A band of contractors’ supporters have drawn up a ten-point ‘manifesto’ that would put freelance contracting on a surer footing – for both its hopeful and established practitioners
The Small Business Taskforce, which consists of 11 contractor-friendly organisations, says it will raise the manifesto points in upcoming meetings with ministers and policy-makers.
The most unifying point — in that it would benefit all people in business of their own account; aspiring and existing, is for the government to set a definition of self-employment.
Championed by contractor trade body IPSE, the definition – as an idea – is not new . It has been submitted in Budget wish-lists. And it was submitted to the Taylor Review.
But independent workers are today still “unsettled” because their status may be affected by court decisions involving Uber, Pimlico Plumbers and Deliveroo, says IPSE policy director Simon McVicker.
Setting self-employment ‘in stone’ would give business soloists certainty and end the “unacceptable” practice of policymakers relying on courts to frame employment status, he says.
“We want a positive definition of self-employment so the genuinely self-employed have… peace of mind”, the Association of Independent Professionals and the Self-Employed said.

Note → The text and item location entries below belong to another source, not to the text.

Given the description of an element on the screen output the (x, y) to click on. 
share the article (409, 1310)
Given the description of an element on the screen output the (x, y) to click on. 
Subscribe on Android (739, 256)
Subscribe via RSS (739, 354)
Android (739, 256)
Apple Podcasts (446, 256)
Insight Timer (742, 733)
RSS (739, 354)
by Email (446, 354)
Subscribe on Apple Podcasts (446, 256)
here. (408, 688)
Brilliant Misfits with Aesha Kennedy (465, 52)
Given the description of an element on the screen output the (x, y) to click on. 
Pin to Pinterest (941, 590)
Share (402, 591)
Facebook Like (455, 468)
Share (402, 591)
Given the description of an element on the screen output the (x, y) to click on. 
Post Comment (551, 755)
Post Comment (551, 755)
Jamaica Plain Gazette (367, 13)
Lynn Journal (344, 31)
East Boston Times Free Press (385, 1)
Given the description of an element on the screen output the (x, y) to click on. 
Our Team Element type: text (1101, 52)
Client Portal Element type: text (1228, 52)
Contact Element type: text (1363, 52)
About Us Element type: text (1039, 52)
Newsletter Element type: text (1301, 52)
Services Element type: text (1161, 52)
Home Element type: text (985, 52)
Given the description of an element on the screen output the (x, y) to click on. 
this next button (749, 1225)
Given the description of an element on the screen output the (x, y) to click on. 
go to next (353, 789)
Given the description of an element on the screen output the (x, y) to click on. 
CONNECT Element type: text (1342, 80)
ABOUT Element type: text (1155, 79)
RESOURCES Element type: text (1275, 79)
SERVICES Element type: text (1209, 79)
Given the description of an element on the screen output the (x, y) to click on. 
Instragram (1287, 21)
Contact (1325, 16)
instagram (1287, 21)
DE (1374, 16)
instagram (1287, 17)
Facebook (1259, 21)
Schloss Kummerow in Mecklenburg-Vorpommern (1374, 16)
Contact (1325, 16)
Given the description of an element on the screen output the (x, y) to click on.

They add that a definition would also head off “unscrupulous companies” from “exploiting confusion and push people into false self-employment”. It’s a problem MPs have flagged up.
The manifesto’s other recommendations, all of which its authors say are designed to help the UK remain one of the best places in the world to start a business, include:
Delivering and coordinating new data in a way that will accurately measure the contribution small firms and self-employed individuals make to the economy and the communities in which they operate;
Shared parental leave rights and consideration of extending free childcare hours for self-employed parents;
A single gateway to allow small firms to flag late payment concerns, offering four directions of travel to find a fast resolution and facilitate continued trade;
A group to look at how small business support can be funded post-Brexit by harnessing technology and data like Open Banking;
The relaxation of business rates relief for co-working spaces to allow microbusiness to collaborate, and start-ups to get a good start;
A simplified bidding processes for small firms so they can better apply for government contracts;
HMRC to be given more resources to process registration applications for Enterprise Investment Scheme Relief in a post-Brexit scenario;
More awareness of entrepreneurship and start-ups in schools.
Taskforce leader Emma Jones, founder of Enterprise Nation said: “We’re setting out our demands now because it feels like the government is ready to listen.
“Small businesses and the self-employed have been patient – but it’s time to raise these legitimate concerns in our manifesto in order to support enterprising individuals so that they can have the best chance to grow businesses and thrive in the UK.”